PAGE TEXT:
Limaye also highlighted a disconnect in his home market.

"If you look at the Nifty in India, it's again driven by a handful of stocks that have really appreciated quite a bit, but it's not necessarily reflective of the broader market," he said.

The Nifty, or Nifty 50, is one of the two main stock indexes used in India. It represents the 50 largest Indian companies listed on the National Stock Exchange.

"It does worry me," Limaye said. "There is a lot of liquidity and that is going to find its way into equity markets particularly because in most parts of the world, the fixed income returns are exceedingly low," he said. 

"In India, as yields have come off and rates keep going down, there is more money flowing into equities and actually you're seeing money flow into gold as well," he said, highlighting unusual investor appetite for simultaneous risk and safety. 

Cause for concern

Limaye also highlighted a number of risks for stocks for the second half of the year. 

"Whether its monetary stimulus or fiscal stimulus, the sustainability of that obviously is a cause for concern," he said.

STATED TASK A:
Rewrite the stretch of the Nifty commentary from "The Nifty, or" through "of the year.", replacing "liquidity" with "cash".
STATED TASK B:
Extend the commentary on India's stock market beyond its final sentence.

RECORDED INFORMATION:
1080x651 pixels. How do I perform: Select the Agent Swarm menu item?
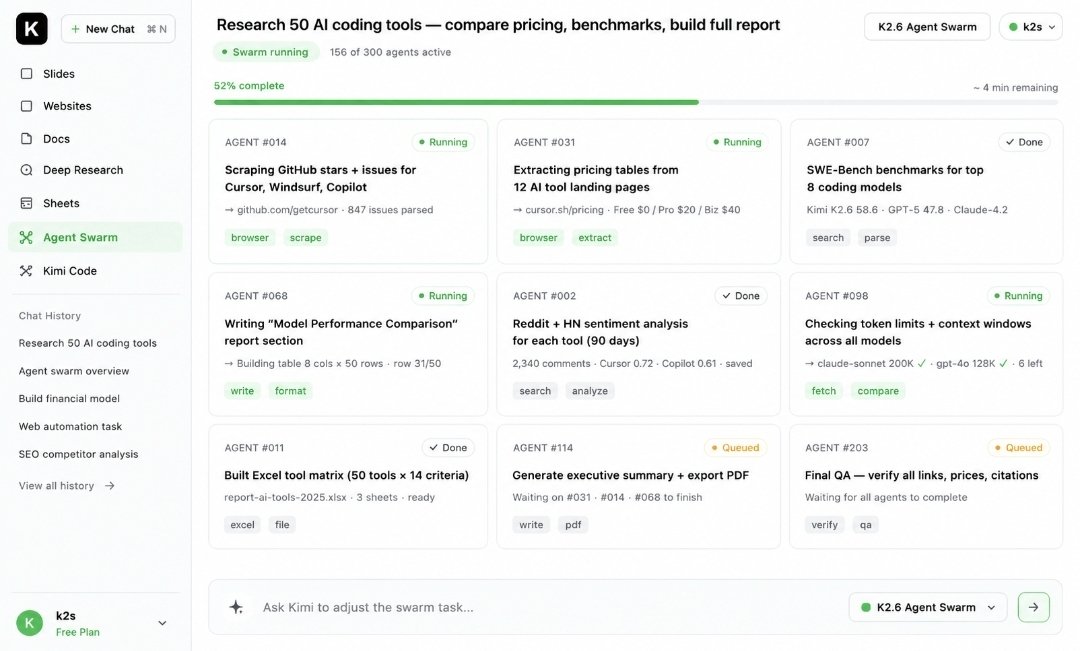point(95,237)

EXERCISE ANSWER A:
The Nifty, or Nifty 50, is one of the two main stock indexes used in India. It represents the 50 largest Indian companies listed on the National Stock Exchange.

"It does worry me," Limaye said. "There is a lot of cash and that is going to find its way into equity markets particularly because in most parts of the world, the fixed income returns are exceedingly low," he said. 

"In India, as yields have come off and rates keep going down, there is more money flowing into equities and actually you're seeing money flow into gold as well," he said, highlighting unusual investor appetite for simultaneous risk and safety. 

Cause for concern

Limaye also highlighted a number of risks for stocks for the second half of the year.

EXERCISE ANSWER B:
"I also worry about the financial services sector," he added. "If the financial sector gets into difficulty because of the underlying problems with the real economy, that is also a cause for concern because the financial services sector is exceedingly critical for the overall health of the economy."

In the commodities space, Limaye said lower for longer oil prices would ultimately benefit India.

"70% of our import bill is related to oil, so low oil prices are certainly a huge positive from an Indian economy perspective," he said. "It's hard to make the case that oil prices will move up materially with global growth not picking up," he added.